- _What to work on_
A) Which two bloggers are named in the blog post on work/life balance?
B) Continue the blog post on work/life balance, starting after its final sentence.

- _Article_

My Father: The Feminist?

Lately I like to read a lot of blogs about work/life balance, and the ones I like most tend to be by female authors. I cannot figure out if I like them because I agree with and aspire to be like the authors or am incredulous as to their mindset. The more I examine myself against the content of their blogs I find I am approaching them more and more as if they are quaint fiction pieces about young women dumping their jobs in male dominated industries, jumping to the front lines and becoming CEOs of self-formed start-ups about things like the new breed of woman and twentysomethings changing the world. Everyone gets an iPod and expensive face cream. And they save the planet! And Darfur! And have babies! And garner six figure incomes! Hmmm. Forgive the sarcasm. Don't get me wrong, I really like these blogs and what these women are doing, I'm not poking fun, I just frustratingly cannot relate.

As I reference these "young things" lives against my own, I suddenly remember that I'm 27 and their contemporary. And yet, I feel like a crotchety old lady, and I can't shake my 80 year old perspective. I certainly don't feel like the glowy, glossy GenX or Yer's (which am I?) I imagine are writing. Maybe I've had a tough year and am feeling pessimistic. Or maybe my grip on terra firma is stronger than ever because of what I've had to face. And maybe even when they do prove they can accomplish all they set out to do professionally - their personal lives seem to go to shambles. Like Penelope Trunk's love life, or Rebecca Thorman's lack of sleep. I'm not so sure I want in.

- _Data block_
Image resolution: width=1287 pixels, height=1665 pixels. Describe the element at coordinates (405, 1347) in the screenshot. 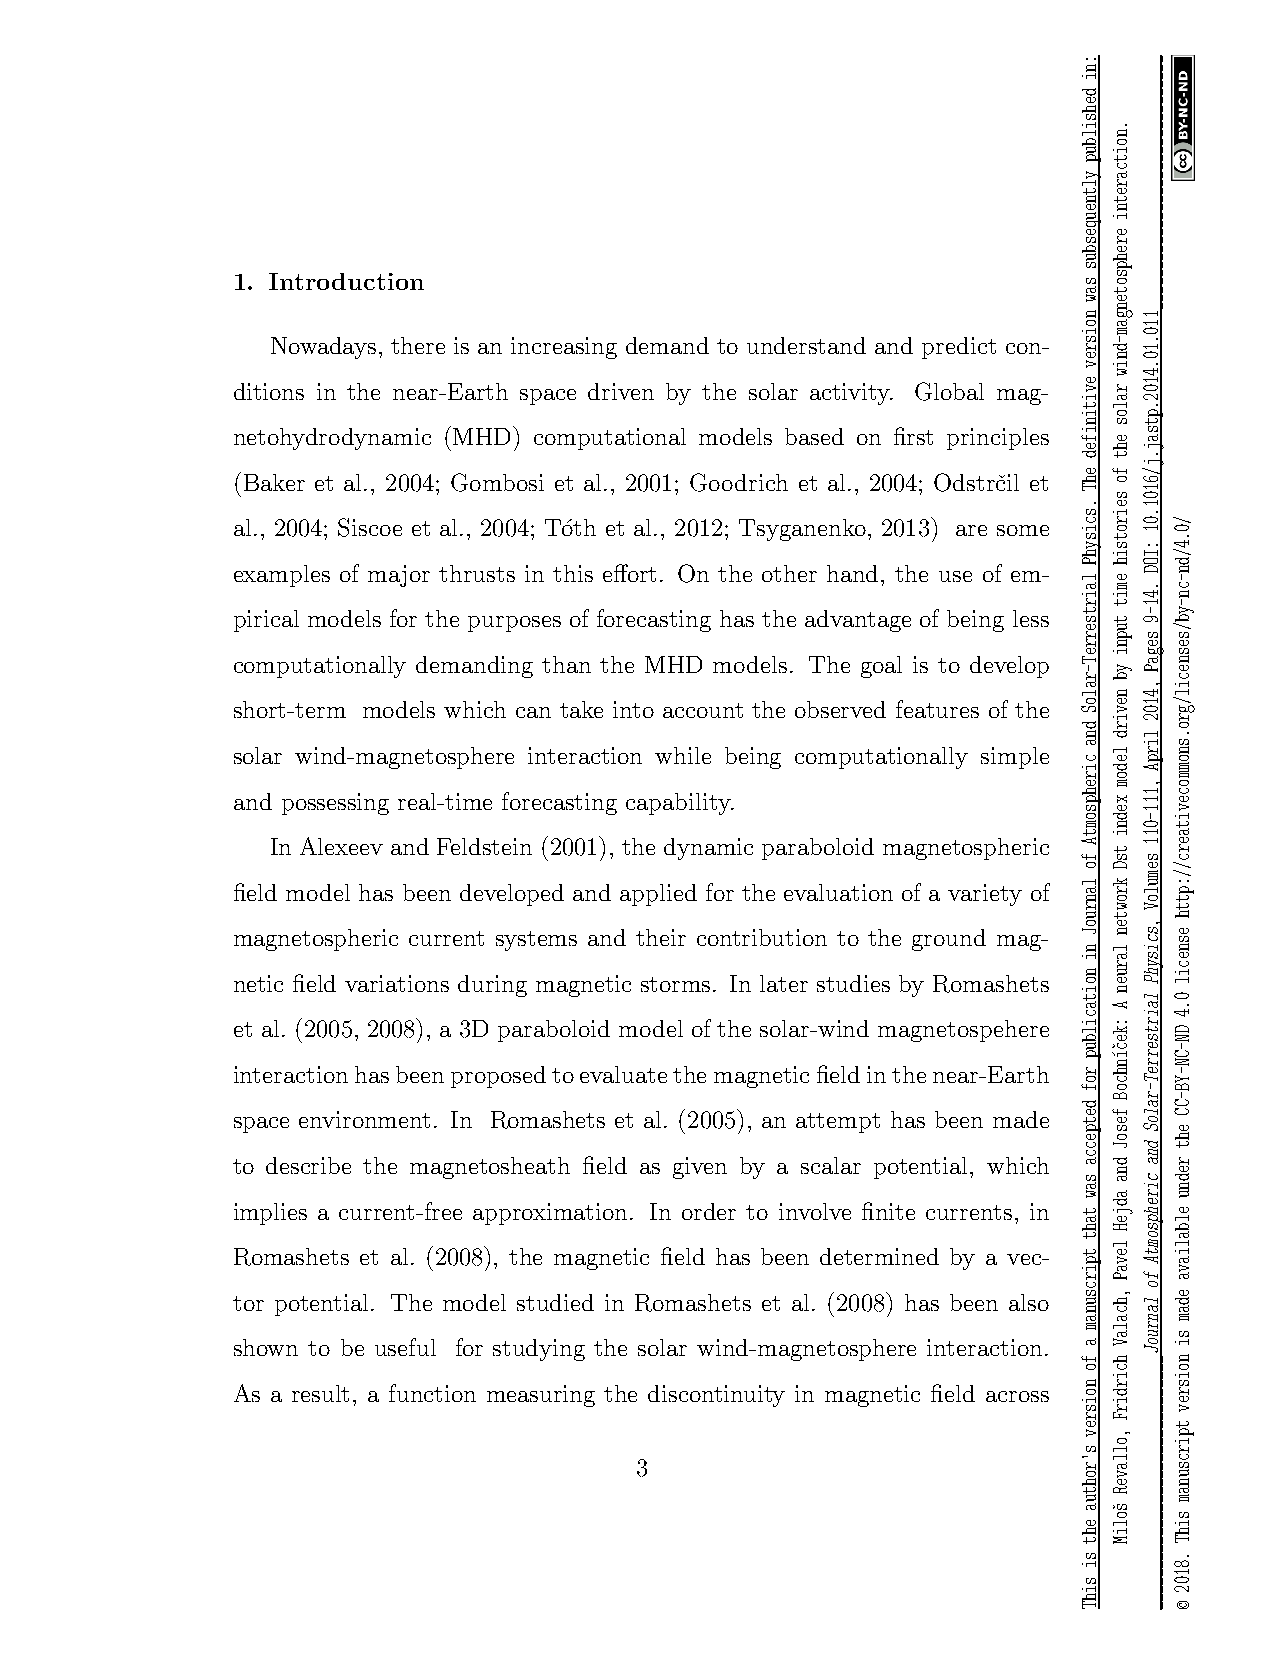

- _Final answers_
A) Penelope Trunk and Rebecca Thorman.

B)
At any rate, this post on "From Boston With Love" via Penelope Trunk's Yahoo Finance column caught my eye. I have done no research nor do I have strong opinions on feminism, but Kate Hutchinson did start me thinking. What are my feelings as a working woman? Am I a feminist? Do I even know what that means? I have never felt a lot of pressure to perform differently, better, faster, or more because I'm a woman playing against men, but simply because I'm a human. Maybe it's because my undergrad was in a field where the women were more sought after and more cut-throat than men. Sopranos vying for spots in operas don't play nice, and often race or weight are bigger factors for jobs…but I'm also wondering if it was because I grew up in an environment where women and men were considered equals. My mother might have a different perspective, but I was my father's daughter, not his wife…

My father once quipped to me that he didn't understand feminism or the women's liberation movement. Coming from Serbia in the 1970's, his country had already had a female president. He said everyone got equal compensation per skill level, doctors and lawyers got the same training and the same pay - whether they were male or female. No one cared.

Insert screeching halt here.

Um. Someone might want me to point out the glaring fact that this rosy Peaceable Kingdom of workplace equality happened under communism. Despite the former Yugoslavia being considered the model for communism's "success" at the time, we all know from the bloodshed marking the late 80's and 90's (and in most every other former and present-day communist society) that financial, ethnic, and religious relationships cannot be forced into submission.

And continuing...

While I don't support communism, this brief history lesson informs the context from where my father came. Whether he thought communism was a good idea or not is not the point, although it may have possibly influenced how he raised his daughters. My father never put me down, nor did he say I couldn't do something. A few years ago when I'd had a particularly bad day on the job, I called him bawling for help. He told me to meet him at Starbucks and I proceeded to sob at him from across the cafe table. Once I regained my composure I asked him if I could work for him and eventually take over his construction business. Without batting an eye he said, "Why sure, of course you can." I hesitated, "Well, I mean, there probably aren't a lot of female carpenters…right?" He again unflinchingly replied, "No, there's a lot of them. I see them at Home Depot all the time." While I regrettably never did take him up on the offer, I knew he was serious. He really thought I could do it.

My father didn't seem to separate or elevate boys or girls. Even though he was as manly as they come, (imagine Tom Selleck, but Slavic), he never expressed desire for a son above a daughter, and even when I begged him and garnered a spot to go to the Piston's Championship basketball game with him in 1989, (secretly only to eat The Palace nachos), it didn't occur to him that was a girly (or food-obsessed) thing to do, or that I didn't deserve to go because I didn't understand the sport. He took me and my 3rd grade friend and we ate those nachos and probably talked about hyper-color outfits while he entertained a business colleague.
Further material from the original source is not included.